→ **Document text**
▼

It's hard to read about Haditha, this place in Iraq where, last November 19, some U.S. Marines went on a rampage, reportedly massacring twenty-four Iraqis, including a man almost eighty years old in a wheelchair and children as young as one, three, four, and five.

"Some victims had single gunshot wounds to the head," a Defense Department. official told The New York Times.

"Most of the shots," The Washington Post reported, "were fired at such close range that they went through the bodies of the family members and plowed into walls or the floor," according to doctors who saw the bodies.

The old man in the wheelchair "took nine rounds in the chest and abdomen, according to his death certificate," the Post story said.

"I watched them shoot my grandfather, first in the chest and then in the head," Eman Waleed told Time magazine. "Then they killed my granny."

How does that make you feel?

It fills me first with nausea and revulsion, and then fury.

Fury at the Marines who allegedly did this.

All those who took part in this massacre, all those who covered it up, must be held responsible. Being a Marine does not give you a license to murder.

But fury, too, at Bush for putting them over there.

▲

→ **Data below**
▼

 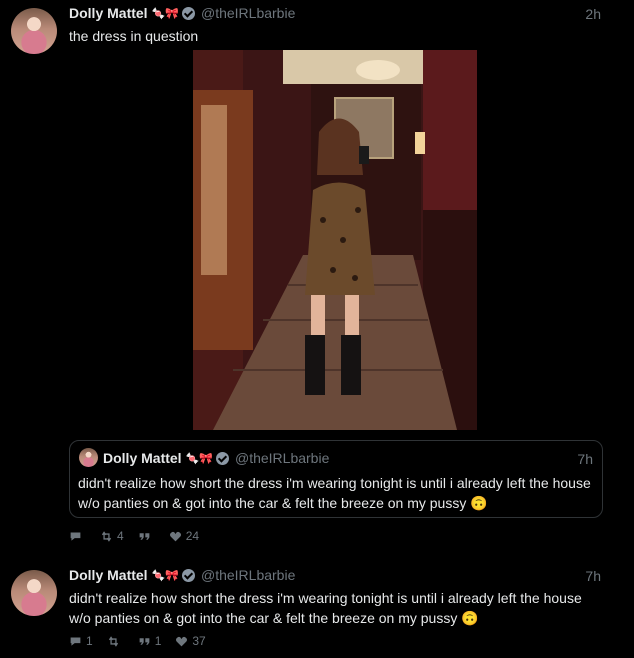 I want to click on quote-time: 7h, so click(x=585, y=459).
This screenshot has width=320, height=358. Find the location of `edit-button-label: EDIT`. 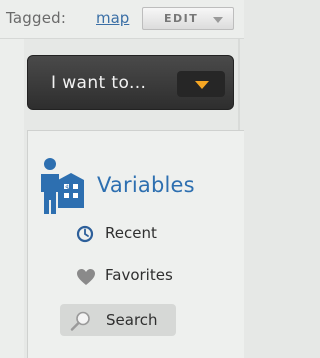

edit-button-label: EDIT is located at coordinates (182, 18).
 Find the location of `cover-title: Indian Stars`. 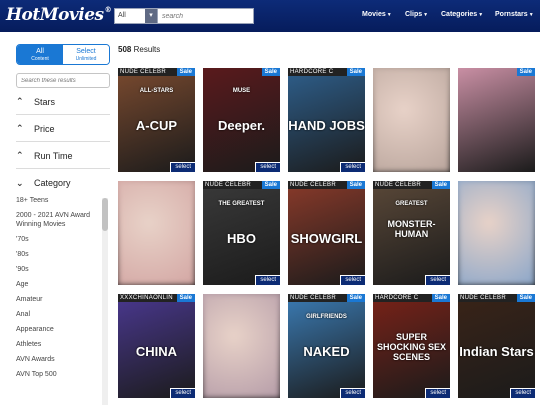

▲

→ **Set of tasks**
(A) Name every news publication that the commentary on the Haditha killings cites as a source.
(B) Carry on the commentary on the Haditha killings from the point where it ends.
The material is not needed for what comes next.

→ **Answers for this exercise**
(A)
The New York Times
The Washington Post
Time magazine

(B)
Bush has turned Iraq into what the psychiatrist Robert Jay Lifton has called an "atrocity-producing situation." In such a situation, he notes, "ordinary people--men or women no better or worse than you or I--can regularly commit atrocities." Lifton, who described this situation first in his classic work, The Nazi Doctors, warned two years ago in The Nation that the Iraq War has become practically a laboratory for atrocities: "A counterinsurgency war in a hostile setting, especially when driven by profound ideological distortion, is particularly prone to sustained atrocity--all the more so when it becomes an occupation."

Bush has placed U.S. troops under enormous stress in Iraq. It was only a matter of time before some of them snapped.

And that's what appears to have happened at Haditha.

Though we would not have known that from the Marines themselves. According to Time, the initial report from a Marine spokesperson was: "A U.S. Marine and fifteen civilians were killed yesterday from the blast of a roadside bomb in Haditha. Immediately following the bombing, gunmen attacked the convoy with small arms fire. Iraqi Army soldiers and Marines returned fire, killing eight insurgents and wounding another."

The only part of that account that appears to be true is that a U.S. Marine was killed by a roadside bomb. (Time broke this story, but only months after a video shot by a local journalism student and witness testimony to human rights groups had been reported in the Arab press. Some of the most damning evidence appears to have come from a U.S. soldier who took pictures of the atrocity on his cell phone and transmitted them to a friend.)

Once again, as at Abu Ghraib, the gravity of the massacre did not register on Bush. "I am troubled by the initial news stories," he said on May 31. Hell, I am "troubled" when my teenagers are out past curfew. Couldn't the President have expressed a more powerful emotion, one that is more appropriate to the gravity of the allegations? How about disgusted or appalled or outraged?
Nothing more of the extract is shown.